→ Task directions
From the records below, print exactly the lines starting at the one containing "Check the 网通N1 node checkbox" and ending at the one containing "You are a computer-use agent. The", ends included, and nothing else.

Dataset entries:
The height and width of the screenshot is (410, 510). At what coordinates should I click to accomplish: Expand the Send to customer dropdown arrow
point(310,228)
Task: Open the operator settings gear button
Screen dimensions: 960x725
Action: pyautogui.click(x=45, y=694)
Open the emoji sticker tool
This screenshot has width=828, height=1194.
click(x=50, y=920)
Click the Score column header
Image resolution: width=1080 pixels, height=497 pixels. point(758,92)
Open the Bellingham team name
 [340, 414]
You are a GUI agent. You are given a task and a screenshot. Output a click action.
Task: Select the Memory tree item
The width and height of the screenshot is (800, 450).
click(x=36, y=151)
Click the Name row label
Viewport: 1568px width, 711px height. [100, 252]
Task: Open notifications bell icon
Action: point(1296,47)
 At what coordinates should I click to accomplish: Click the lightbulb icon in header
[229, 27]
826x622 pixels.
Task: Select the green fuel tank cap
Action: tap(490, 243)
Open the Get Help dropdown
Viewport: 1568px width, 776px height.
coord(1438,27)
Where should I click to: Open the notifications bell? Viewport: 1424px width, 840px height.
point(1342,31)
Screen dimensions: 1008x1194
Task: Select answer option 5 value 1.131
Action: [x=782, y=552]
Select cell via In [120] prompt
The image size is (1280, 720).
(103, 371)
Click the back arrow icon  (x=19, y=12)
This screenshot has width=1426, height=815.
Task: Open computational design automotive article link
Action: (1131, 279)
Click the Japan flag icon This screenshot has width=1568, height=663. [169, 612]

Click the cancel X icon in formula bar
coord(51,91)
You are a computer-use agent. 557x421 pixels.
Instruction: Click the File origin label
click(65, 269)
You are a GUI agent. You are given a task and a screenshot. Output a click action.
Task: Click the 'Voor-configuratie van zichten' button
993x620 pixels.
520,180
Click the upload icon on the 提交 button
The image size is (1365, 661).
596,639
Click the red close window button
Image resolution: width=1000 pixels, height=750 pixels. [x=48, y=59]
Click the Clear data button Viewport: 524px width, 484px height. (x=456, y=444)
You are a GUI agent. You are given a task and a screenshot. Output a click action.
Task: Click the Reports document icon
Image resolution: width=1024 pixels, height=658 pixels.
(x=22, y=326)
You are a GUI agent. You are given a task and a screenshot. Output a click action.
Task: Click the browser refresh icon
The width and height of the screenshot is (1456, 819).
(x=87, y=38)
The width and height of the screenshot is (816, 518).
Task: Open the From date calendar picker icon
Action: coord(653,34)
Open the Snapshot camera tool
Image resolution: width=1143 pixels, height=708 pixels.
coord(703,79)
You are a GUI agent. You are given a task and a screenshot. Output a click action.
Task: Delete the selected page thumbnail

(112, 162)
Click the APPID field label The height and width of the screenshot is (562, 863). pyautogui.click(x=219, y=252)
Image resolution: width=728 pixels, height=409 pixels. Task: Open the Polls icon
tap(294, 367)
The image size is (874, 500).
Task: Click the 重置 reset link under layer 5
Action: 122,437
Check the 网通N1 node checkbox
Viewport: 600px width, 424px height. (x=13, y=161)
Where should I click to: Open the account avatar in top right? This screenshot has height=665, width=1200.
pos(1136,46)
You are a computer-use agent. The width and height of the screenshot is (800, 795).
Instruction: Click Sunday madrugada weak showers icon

→ Reply
Check the 网通N1 node checkbox
Viewport: 600px width, 424px height. (x=13, y=161)
Where should I click to: Open the account avatar in top right? This screenshot has height=665, width=1200.
pos(1136,46)
You are a computer-use agent. The width and height of the screenshot is (800, 795).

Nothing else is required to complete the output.